**AIM OF THE EXERCISE:** Print out each entry below exactly, please.

(Stored data entries)
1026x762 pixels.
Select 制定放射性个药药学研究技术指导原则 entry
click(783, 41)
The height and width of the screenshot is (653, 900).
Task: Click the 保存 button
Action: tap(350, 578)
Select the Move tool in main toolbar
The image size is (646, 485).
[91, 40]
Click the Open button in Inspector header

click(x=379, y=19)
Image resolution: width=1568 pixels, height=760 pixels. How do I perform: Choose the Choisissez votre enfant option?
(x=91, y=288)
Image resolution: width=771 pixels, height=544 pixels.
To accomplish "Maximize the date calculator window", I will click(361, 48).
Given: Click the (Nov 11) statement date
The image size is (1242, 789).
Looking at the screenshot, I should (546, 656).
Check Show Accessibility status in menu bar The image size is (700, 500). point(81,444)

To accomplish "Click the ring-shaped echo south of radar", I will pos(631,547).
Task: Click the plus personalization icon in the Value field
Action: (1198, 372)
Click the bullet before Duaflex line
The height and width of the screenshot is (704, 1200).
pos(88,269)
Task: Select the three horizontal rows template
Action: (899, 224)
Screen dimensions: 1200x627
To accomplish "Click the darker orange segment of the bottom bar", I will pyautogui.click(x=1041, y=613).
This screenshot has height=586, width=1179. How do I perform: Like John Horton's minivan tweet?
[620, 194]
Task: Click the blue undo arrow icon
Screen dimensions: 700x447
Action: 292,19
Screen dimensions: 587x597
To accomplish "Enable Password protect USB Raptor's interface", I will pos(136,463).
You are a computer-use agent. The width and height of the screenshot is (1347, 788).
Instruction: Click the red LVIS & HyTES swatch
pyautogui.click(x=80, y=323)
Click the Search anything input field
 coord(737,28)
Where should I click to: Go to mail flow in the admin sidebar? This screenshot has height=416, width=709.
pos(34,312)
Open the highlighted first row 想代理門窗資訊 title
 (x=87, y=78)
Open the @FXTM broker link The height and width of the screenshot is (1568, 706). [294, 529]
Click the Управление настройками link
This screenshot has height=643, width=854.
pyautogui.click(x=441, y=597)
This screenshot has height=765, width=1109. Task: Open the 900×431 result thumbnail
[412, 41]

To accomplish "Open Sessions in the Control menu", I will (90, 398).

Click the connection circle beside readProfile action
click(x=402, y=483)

**EXERCISE RESPONSE:**
1026x762 pixels.
Select 制定放射性个药药学研究技术指导原则 entry
click(783, 41)
The height and width of the screenshot is (653, 900).
Task: Click the 保存 button
Action: tap(350, 578)
Select the Move tool in main toolbar
The image size is (646, 485).
[91, 40]
Click the Open button in Inspector header

click(x=379, y=19)
Image resolution: width=1568 pixels, height=760 pixels. How do I perform: Choose the Choisissez votre enfant option?
(x=91, y=288)
Image resolution: width=771 pixels, height=544 pixels.
To accomplish "Maximize the date calculator window", I will click(361, 48).
Given: Click the (Nov 11) statement date
The image size is (1242, 789).
Looking at the screenshot, I should (546, 656).
Check Show Accessibility status in menu bar The image size is (700, 500). point(81,444)

To accomplish "Click the ring-shaped echo south of radar", I will pos(631,547).
Task: Click the plus personalization icon in the Value field
Action: (1198, 372)
Click the bullet before Duaflex line
The height and width of the screenshot is (704, 1200).
pos(88,269)
Task: Select the three horizontal rows template
Action: (899, 224)
Screen dimensions: 1200x627
To accomplish "Click the darker orange segment of the bottom bar", I will pyautogui.click(x=1041, y=613).
This screenshot has height=586, width=1179. How do I perform: Like John Horton's minivan tweet?
[620, 194]
Task: Click the blue undo arrow icon
Screen dimensions: 700x447
Action: 292,19
Screen dimensions: 587x597
To accomplish "Enable Password protect USB Raptor's interface", I will pos(136,463).
You are a computer-use agent. The width and height of the screenshot is (1347, 788).
Instruction: Click the red LVIS & HyTES swatch
pyautogui.click(x=80, y=323)
Click the Search anything input field
 coord(737,28)
Where should I click to: Go to mail flow in the admin sidebar? This screenshot has height=416, width=709.
pos(34,312)
Open the highlighted first row 想代理門窗資訊 title
 (x=87, y=78)
Open the @FXTM broker link The height and width of the screenshot is (1568, 706). [294, 529]
Click the Управление настройками link
This screenshot has height=643, width=854.
pyautogui.click(x=441, y=597)
This screenshot has height=765, width=1109. Task: Open the 900×431 result thumbnail
[412, 41]

To accomplish "Open Sessions in the Control menu", I will (90, 398).

Click the connection circle beside readProfile action
click(x=402, y=483)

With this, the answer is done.